La Chine dispose effectivement d’importantes réserves alimentaires. La Chine devrait, selon les prévisions du département américain de l’Agriculture, détenir 51 % et 67 % des stocks mondiaux de blé et de maïs respectivement d’ici la fin de la période de végétation en cours. Cela devrait suffire à approvisionner les ménages chinois en produits de base pendant environ un an et demi. Il s’agit là de chiffres élevés qui permettraient au pays de survivre advenant un repli persistant. La Chine ne se préparerait pas soudainement à une guerre éventuelle pour autant : le pays maintient depuis longtemps un niveau élevé de stocks alimentaires. Sa part mondiale était encore plus importante il y a quelques années. Cela est probablement en partie dû à son énorme population et à son historique de famine.

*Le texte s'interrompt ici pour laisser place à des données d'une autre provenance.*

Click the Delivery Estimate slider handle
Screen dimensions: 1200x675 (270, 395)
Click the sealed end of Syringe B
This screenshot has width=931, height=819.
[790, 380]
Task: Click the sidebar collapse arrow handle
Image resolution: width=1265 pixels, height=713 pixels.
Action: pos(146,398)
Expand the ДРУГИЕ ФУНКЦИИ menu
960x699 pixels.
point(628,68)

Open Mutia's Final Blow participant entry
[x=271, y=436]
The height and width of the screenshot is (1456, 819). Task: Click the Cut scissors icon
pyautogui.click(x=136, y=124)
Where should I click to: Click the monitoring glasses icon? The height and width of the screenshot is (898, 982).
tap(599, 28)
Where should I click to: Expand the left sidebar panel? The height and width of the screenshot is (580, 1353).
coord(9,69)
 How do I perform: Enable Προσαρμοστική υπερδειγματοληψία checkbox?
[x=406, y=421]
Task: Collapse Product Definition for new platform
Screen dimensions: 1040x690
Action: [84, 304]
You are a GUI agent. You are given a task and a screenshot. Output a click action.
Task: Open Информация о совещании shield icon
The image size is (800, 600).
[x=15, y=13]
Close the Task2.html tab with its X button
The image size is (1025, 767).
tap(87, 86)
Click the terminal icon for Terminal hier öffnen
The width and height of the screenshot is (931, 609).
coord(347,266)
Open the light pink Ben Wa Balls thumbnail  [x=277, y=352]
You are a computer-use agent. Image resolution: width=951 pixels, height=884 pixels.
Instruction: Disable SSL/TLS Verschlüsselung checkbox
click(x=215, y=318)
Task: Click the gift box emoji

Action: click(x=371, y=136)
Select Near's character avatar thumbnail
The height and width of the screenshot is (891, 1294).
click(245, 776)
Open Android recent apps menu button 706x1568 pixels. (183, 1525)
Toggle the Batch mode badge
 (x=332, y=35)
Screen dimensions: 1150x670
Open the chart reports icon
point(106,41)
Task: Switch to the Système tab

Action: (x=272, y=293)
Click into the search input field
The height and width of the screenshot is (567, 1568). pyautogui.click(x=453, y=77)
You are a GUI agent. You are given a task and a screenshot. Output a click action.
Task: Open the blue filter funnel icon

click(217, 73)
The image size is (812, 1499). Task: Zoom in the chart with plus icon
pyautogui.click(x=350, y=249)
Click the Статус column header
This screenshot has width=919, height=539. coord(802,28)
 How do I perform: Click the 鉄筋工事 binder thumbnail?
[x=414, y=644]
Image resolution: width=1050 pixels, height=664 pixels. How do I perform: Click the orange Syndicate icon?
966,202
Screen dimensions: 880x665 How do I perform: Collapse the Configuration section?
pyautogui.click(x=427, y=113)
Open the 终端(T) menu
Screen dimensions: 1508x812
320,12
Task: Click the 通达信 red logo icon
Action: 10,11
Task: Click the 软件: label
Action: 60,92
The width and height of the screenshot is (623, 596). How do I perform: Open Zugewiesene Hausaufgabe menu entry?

La demande chinoise de métaux est notoirement très forte. Le pays importe régulièrement plus de la moitié de la quantité des métaux de base produite dans le monde. Sa demande de cuivre, en particulier, continue d’augmenter progressivement, tandis que la demande de minerai de fer est restée à peu près stable au cours des dernières années, même si un lien très évident a été établi entre ce minerai et les utilisations militaires qu’en fait le pays. Les achats de cobalt par la Chine devraient augmenter de 87 % en 2024 par rapport à 2023, le pays l’utilisant principalement pour sa production de batteries. Il va de soi que le pays, qui se positionne en tête de liste des fabricants de voitures électriques, augmente ses achats de cobalt.
Qu’est-ce qui explique donc la grosse reconstitution des réserves dans le pays ? Si les aspirations militaires ne sont pas à négliger, les justifications civiles ne manquent pas non plus :
Les réserves chinoises étaient considérées comme faibles vers 2018. Le pays est donc en train de reconstituer ses stocks pour les ramener à des niveaux plus normaux.
Les prix des produits de base sont actuellement assez bas par rapport à ce qu’ils étaient ces dernières années. C’est donc le bon moment de faire le plein des marchandises qui seront utilisées plus tard.
La Chine a de bonnes raisons de craindre d’autres hausses importantes des tarifs douaniers après les élections américaines, et reconstitue donc à l’avance des matériaux clés.
Au cours des cinq dernières années, le monde entier a tiré quelques enseignements sur l’importance de construire des chaînes d’approvisionnement plus résilientes. Cela implique de disposer d’un approvisionnement suffisant en matières premières. La Chine n’y fait pas exception.
Certes, on ne peut exclure le risque que la Chine s’affirme davantage sur le plan militaire après les élections aux États-Unis, particulièrement dans le cas d’une présidence de Trump. Taïwan pourrait recevoir moins de soutien des États-Unis, et la Chine pourrait se sentir moins contrainte de poursuivre ses objectifs stratégiques de politique étrangère si elle est déjà frappée par les tarifs douaniers américains. Ce sont des hypothèses qui pourraient expliquer cette accumulation de marchandises. Mais cette accumulation ne s’est pas vraiment accélérée et n’est pas particulièrement extrême dans le contexte des besoins économiques de la Chine ou de ses préférences historiques. La Chine a de solides raisons économiques d’augmenter ses stocks à ce stade. Nous n’y voyons rien de particulièrement inquiétant.